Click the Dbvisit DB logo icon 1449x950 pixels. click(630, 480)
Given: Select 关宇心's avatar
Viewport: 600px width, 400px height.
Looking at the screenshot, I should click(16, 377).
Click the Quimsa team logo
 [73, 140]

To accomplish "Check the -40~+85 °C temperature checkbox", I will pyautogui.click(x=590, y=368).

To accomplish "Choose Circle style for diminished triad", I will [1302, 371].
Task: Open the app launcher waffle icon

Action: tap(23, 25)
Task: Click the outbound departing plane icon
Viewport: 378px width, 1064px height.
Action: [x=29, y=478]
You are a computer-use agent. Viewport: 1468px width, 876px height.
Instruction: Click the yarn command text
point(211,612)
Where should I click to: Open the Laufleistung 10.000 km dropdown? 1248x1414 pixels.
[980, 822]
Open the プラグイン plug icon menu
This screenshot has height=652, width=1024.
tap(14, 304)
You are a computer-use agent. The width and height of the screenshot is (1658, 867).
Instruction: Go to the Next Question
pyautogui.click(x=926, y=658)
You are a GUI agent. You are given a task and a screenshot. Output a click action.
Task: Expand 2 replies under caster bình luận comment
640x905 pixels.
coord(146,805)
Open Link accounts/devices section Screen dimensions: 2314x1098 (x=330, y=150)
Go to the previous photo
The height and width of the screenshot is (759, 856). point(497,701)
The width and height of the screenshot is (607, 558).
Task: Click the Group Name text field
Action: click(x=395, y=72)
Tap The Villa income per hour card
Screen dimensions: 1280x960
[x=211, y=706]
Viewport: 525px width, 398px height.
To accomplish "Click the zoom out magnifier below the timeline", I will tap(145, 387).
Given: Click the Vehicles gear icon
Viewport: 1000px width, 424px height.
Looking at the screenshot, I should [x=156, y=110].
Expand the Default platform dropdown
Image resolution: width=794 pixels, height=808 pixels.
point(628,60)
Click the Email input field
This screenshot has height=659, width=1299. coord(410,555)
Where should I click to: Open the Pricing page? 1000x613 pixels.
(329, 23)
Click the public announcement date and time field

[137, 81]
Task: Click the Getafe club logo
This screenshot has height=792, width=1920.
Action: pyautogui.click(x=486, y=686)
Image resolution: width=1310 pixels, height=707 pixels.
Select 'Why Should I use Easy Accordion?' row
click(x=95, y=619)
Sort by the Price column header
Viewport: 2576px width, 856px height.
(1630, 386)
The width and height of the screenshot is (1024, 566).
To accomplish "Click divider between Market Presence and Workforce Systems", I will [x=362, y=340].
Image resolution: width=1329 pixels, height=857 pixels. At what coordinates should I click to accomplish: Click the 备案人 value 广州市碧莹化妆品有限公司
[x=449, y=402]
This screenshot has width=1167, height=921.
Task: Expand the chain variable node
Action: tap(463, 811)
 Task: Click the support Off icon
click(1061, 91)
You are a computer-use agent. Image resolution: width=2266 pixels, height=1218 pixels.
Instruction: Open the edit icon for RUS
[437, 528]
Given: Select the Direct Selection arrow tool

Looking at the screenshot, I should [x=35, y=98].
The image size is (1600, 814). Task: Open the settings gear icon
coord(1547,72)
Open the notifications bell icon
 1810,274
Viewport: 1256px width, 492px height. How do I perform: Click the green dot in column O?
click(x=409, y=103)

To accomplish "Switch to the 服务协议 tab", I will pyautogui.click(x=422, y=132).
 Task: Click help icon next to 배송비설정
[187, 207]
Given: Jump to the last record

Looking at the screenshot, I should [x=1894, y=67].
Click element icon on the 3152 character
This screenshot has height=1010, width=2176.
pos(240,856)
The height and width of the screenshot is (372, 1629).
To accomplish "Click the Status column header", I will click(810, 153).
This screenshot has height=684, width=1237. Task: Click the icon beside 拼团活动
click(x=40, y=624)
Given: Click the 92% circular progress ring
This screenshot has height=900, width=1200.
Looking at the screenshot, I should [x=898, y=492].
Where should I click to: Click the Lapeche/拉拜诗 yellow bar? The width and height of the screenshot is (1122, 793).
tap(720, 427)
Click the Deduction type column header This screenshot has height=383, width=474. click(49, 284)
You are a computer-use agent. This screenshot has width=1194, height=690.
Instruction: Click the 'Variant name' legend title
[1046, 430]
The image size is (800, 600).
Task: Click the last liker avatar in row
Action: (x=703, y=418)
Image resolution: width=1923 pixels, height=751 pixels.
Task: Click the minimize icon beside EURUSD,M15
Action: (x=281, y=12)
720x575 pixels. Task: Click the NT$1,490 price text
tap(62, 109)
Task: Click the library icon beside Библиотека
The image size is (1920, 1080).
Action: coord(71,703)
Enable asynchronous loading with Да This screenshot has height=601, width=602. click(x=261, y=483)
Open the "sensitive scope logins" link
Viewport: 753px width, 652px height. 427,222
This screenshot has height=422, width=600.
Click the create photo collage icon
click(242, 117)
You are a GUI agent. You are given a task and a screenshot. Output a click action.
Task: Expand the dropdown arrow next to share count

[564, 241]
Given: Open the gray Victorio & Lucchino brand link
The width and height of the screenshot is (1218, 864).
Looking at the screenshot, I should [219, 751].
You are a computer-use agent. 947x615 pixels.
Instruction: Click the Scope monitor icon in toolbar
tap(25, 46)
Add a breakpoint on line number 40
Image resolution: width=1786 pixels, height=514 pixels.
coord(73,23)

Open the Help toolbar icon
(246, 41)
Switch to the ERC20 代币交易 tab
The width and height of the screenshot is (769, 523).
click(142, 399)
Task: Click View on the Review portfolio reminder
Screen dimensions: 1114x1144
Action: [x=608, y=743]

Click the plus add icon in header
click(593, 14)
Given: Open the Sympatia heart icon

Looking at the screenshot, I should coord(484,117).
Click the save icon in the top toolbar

> [WHAT TO WORK ON] Copy the items above word for word, starting at the line containing "Task: Click View" and ending at the line containing "Looking at the screenshot, I should coord(484,117).".

> [FINAL ANSWER]
Task: Click View on the Review portfolio reminder
Screen dimensions: 1114x1144
Action: [x=608, y=743]

Click the plus add icon in header
click(593, 14)
Given: Open the Sympatia heart icon

Looking at the screenshot, I should coord(484,117).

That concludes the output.